Exercise — Your answer should consist of the lines in the data below that contain "computer".
┄┄┄┄┄┄
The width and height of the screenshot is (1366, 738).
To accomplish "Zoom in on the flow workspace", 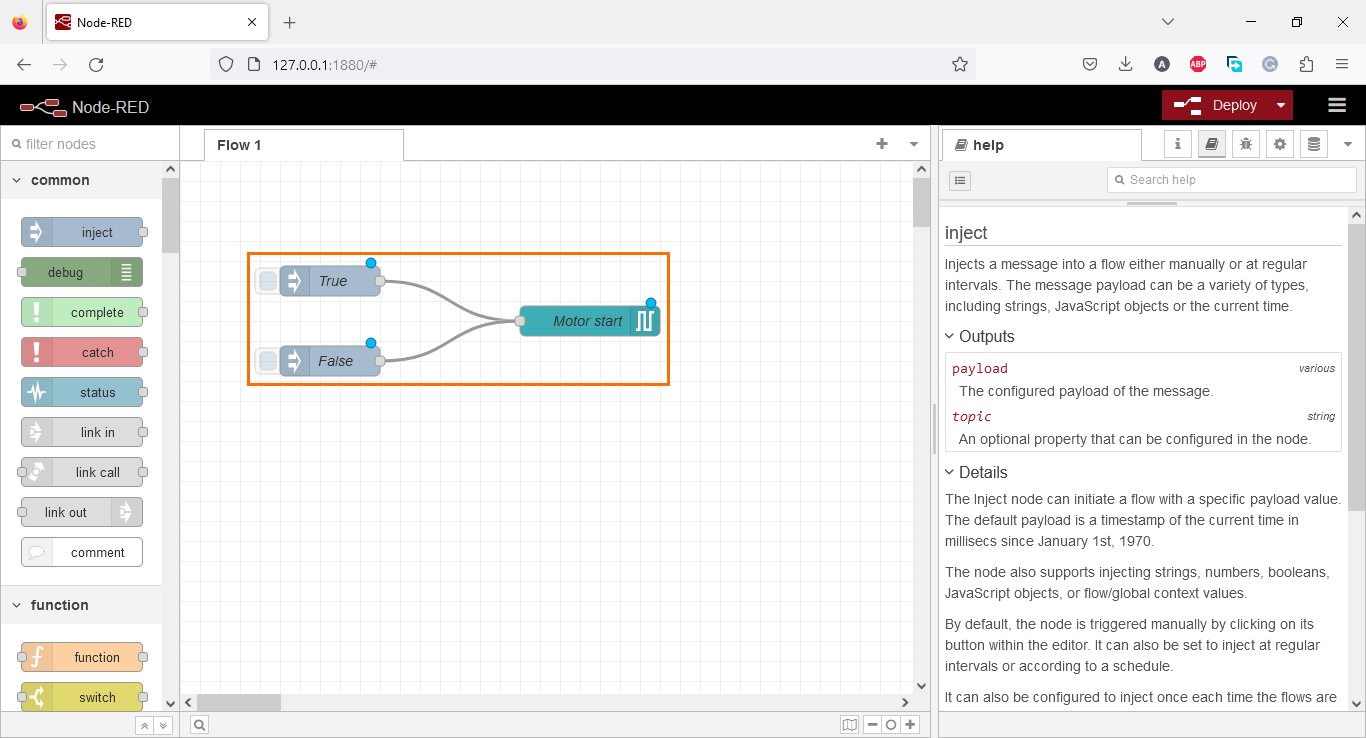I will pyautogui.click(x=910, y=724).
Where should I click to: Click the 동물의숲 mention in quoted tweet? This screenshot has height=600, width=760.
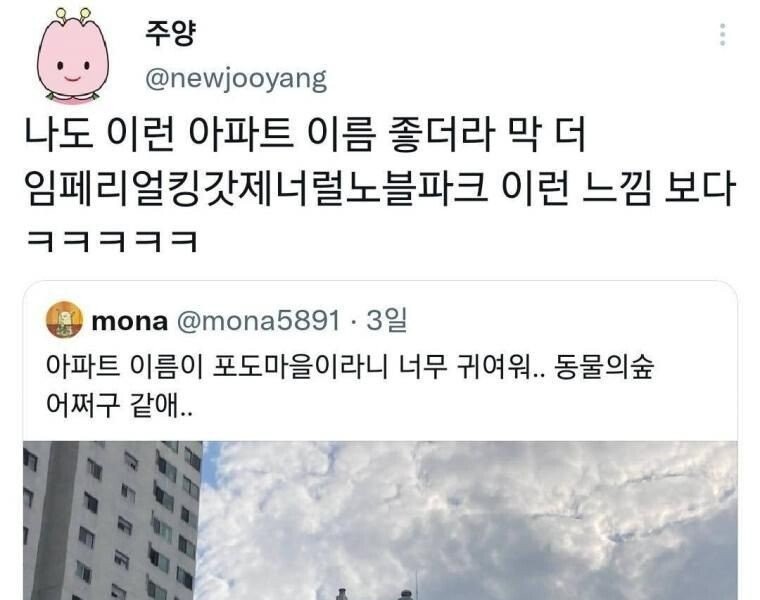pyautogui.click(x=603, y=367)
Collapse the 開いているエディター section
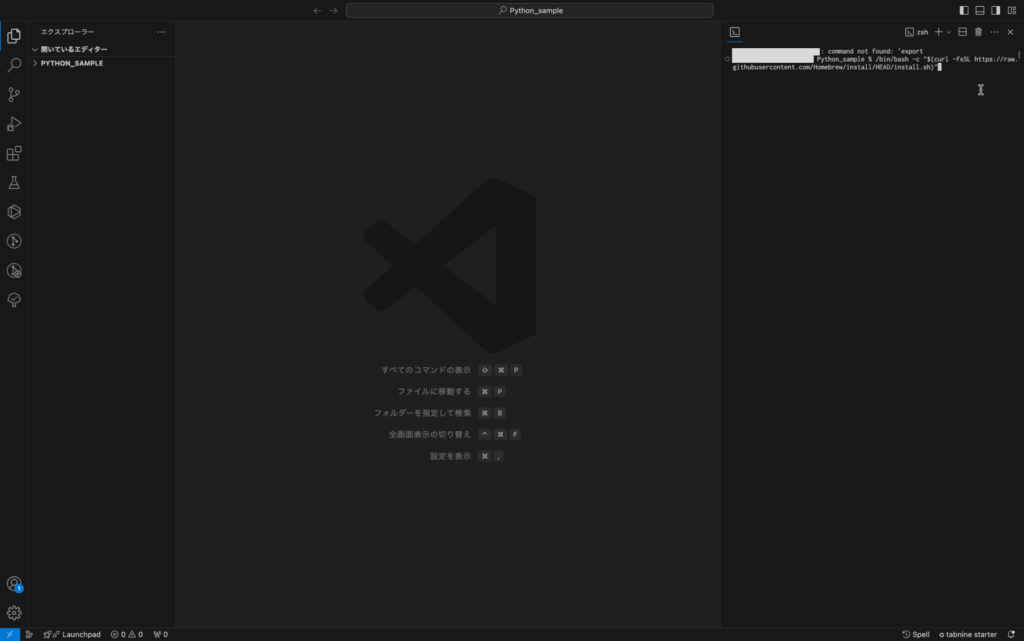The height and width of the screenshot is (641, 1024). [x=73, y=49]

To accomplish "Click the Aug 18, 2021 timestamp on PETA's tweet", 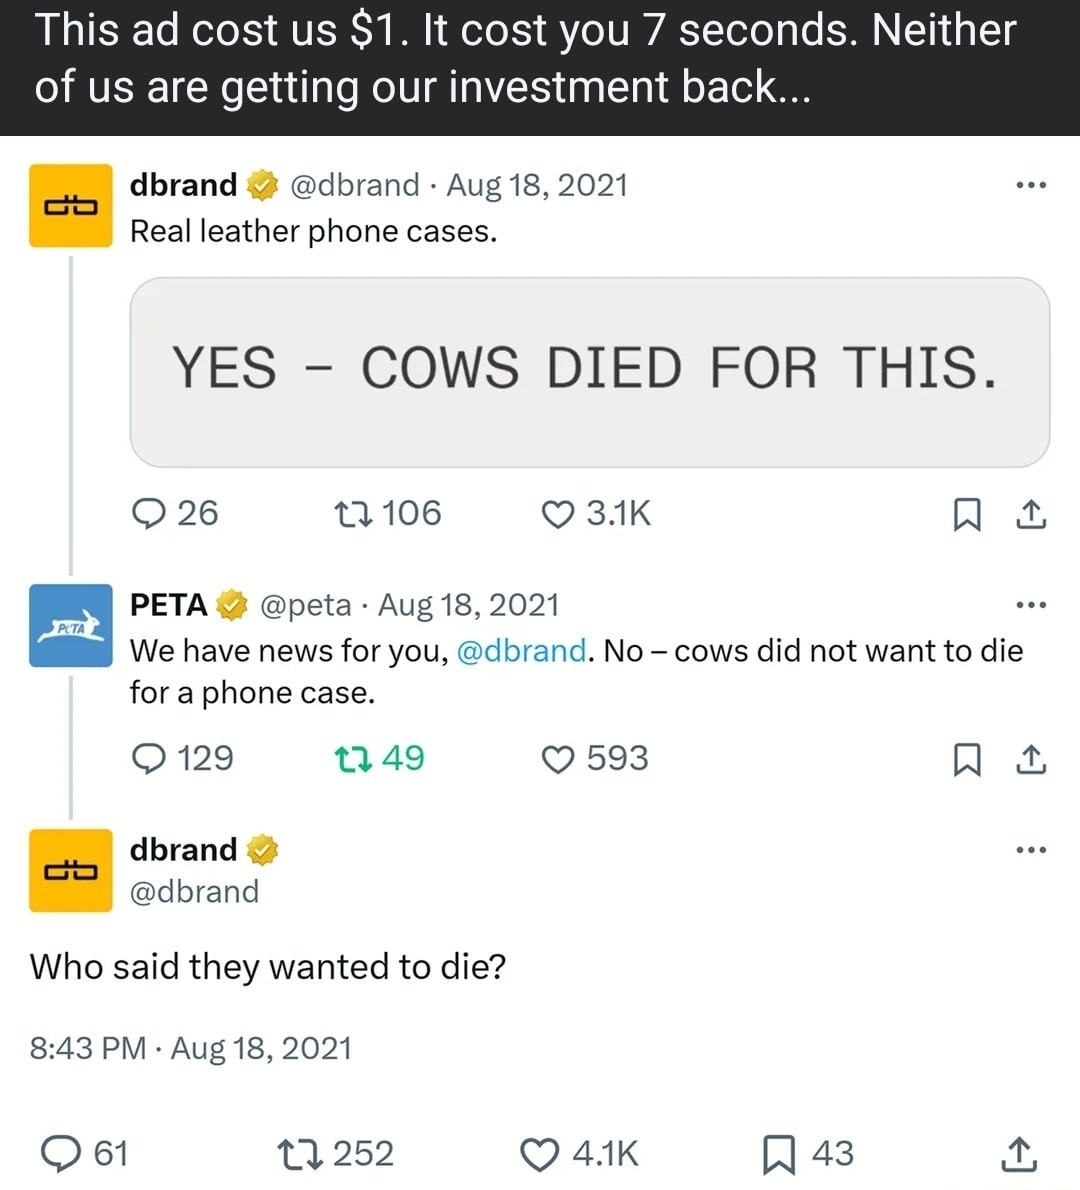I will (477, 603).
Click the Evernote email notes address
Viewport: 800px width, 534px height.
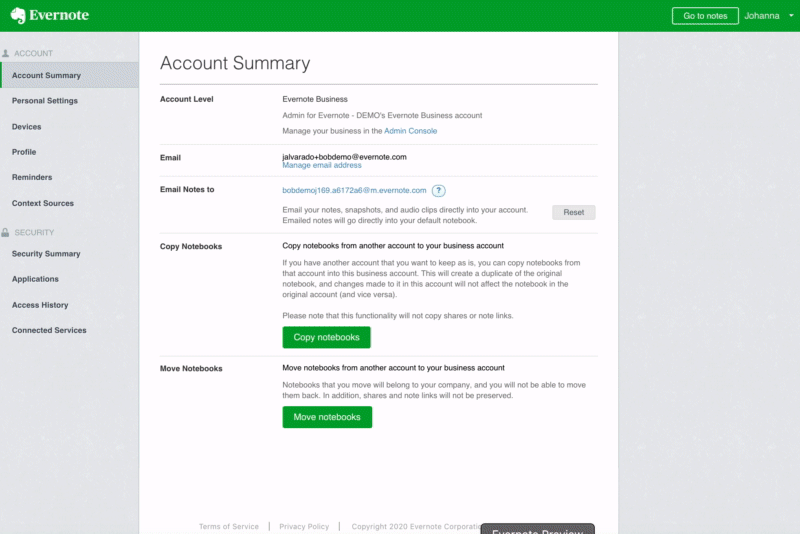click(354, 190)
┄┄┄┄┄┄
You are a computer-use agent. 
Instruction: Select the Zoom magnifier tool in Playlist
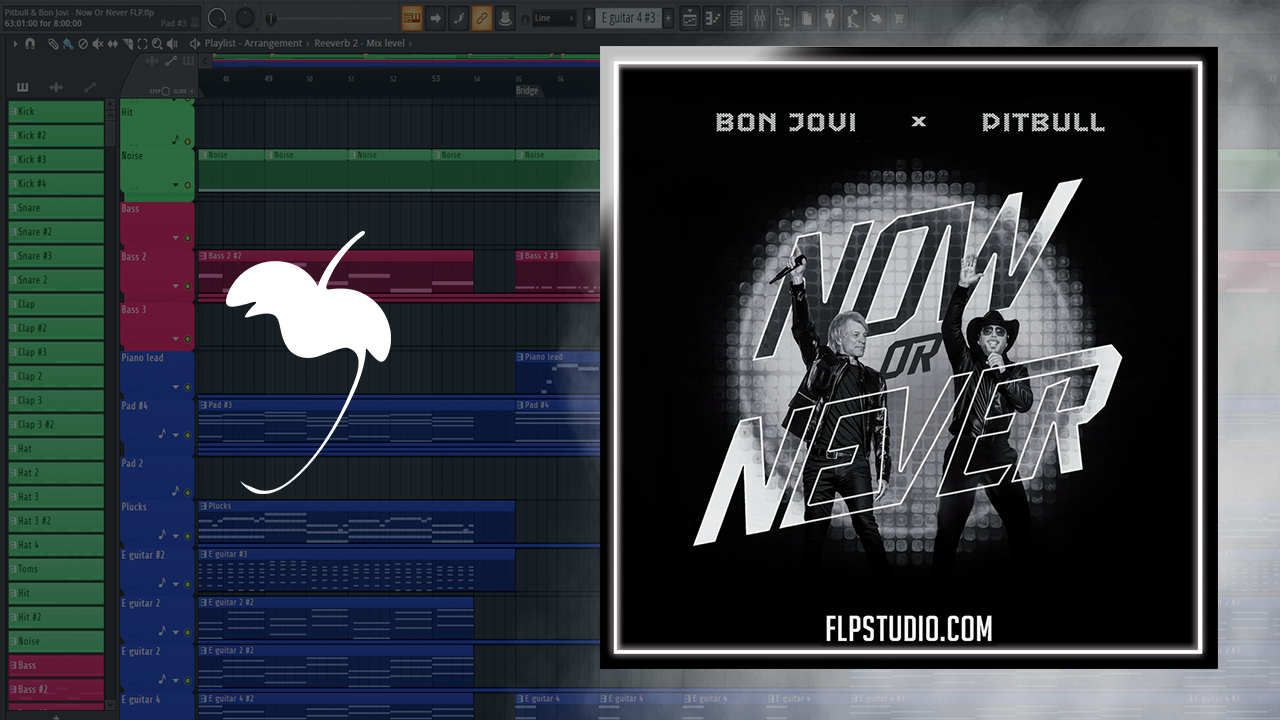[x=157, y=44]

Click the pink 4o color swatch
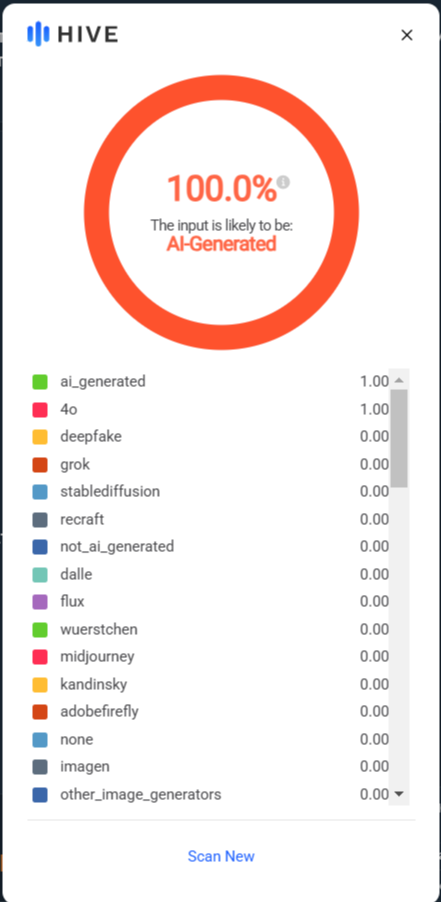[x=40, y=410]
┄┄┄┄┄┄
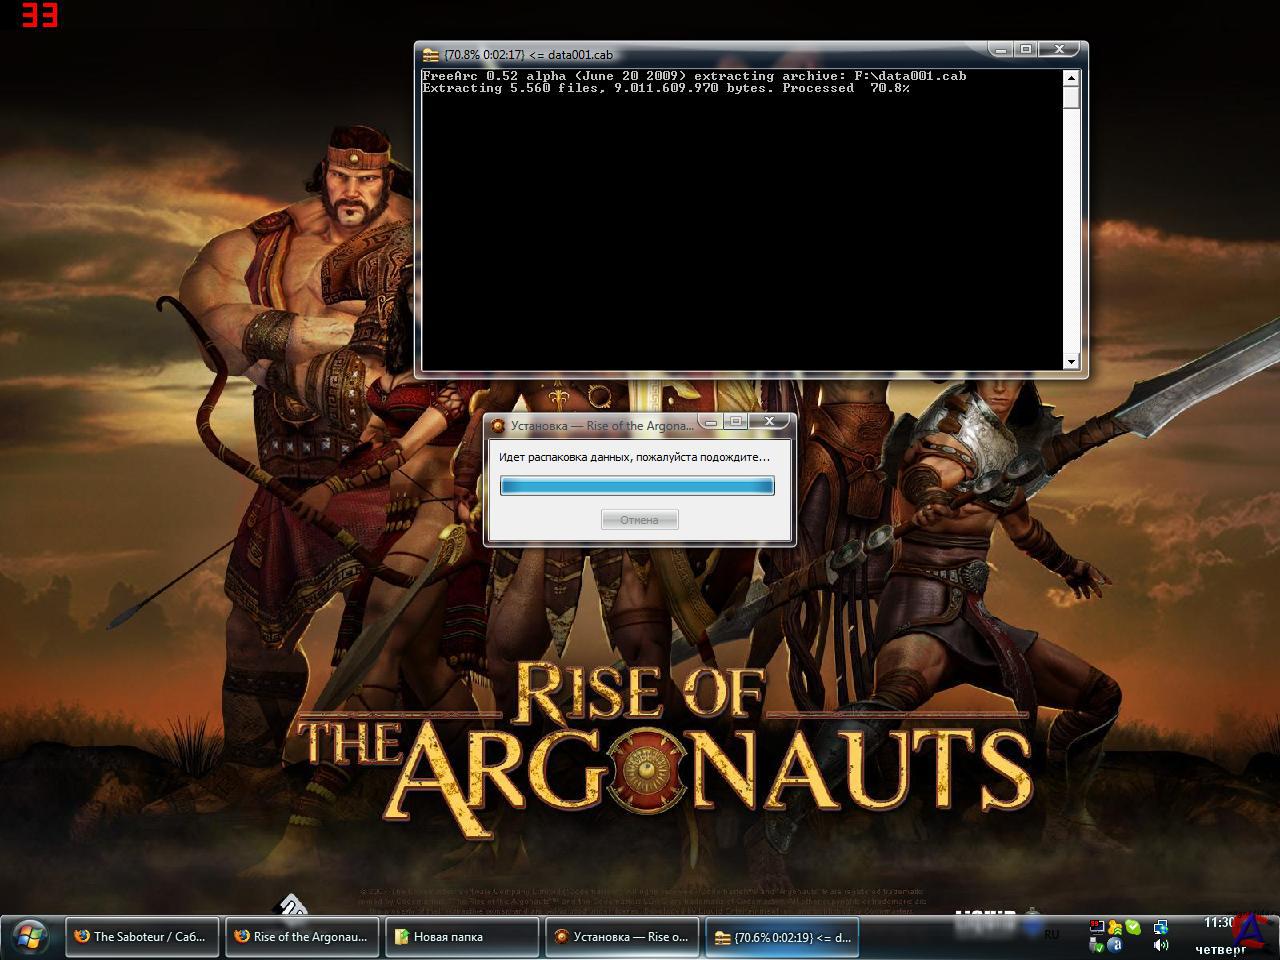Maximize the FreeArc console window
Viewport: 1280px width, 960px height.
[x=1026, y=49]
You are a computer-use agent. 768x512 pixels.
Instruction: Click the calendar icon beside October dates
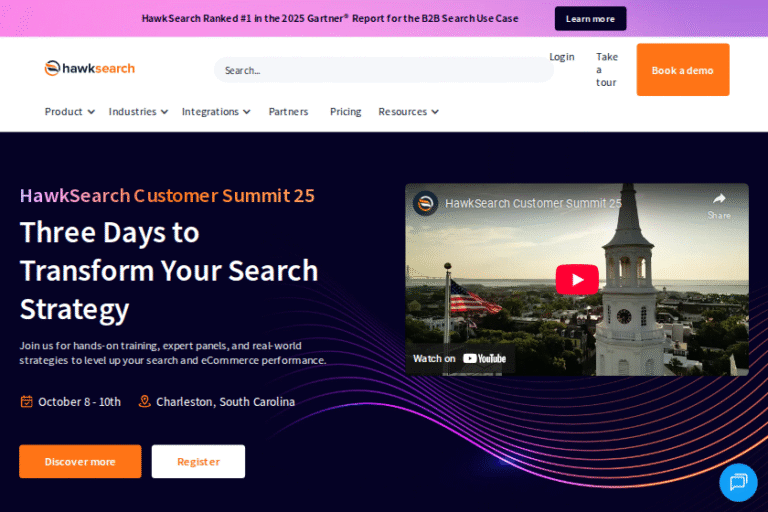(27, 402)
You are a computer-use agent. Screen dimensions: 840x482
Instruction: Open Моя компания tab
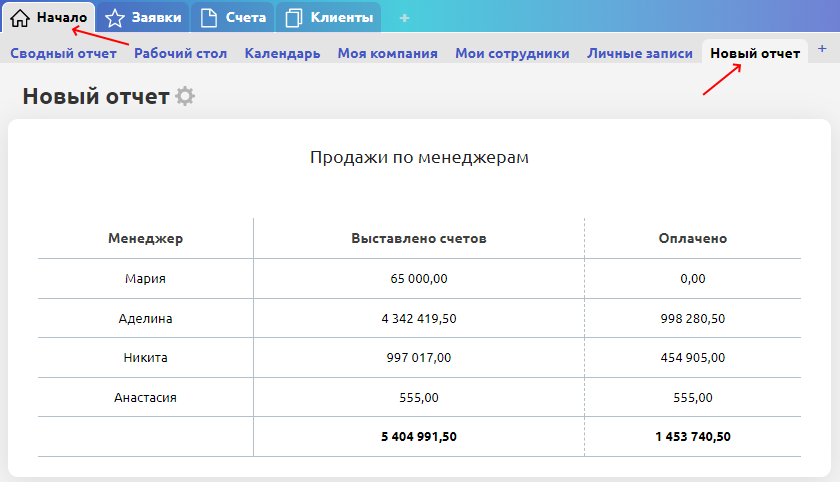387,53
┄┄┄┄┄┄
Written response —
You are a computer-use agent. 
You are a computer-use agent. 768x512 pixels.
You are a computer-use agent. Screen dimensions: 840x482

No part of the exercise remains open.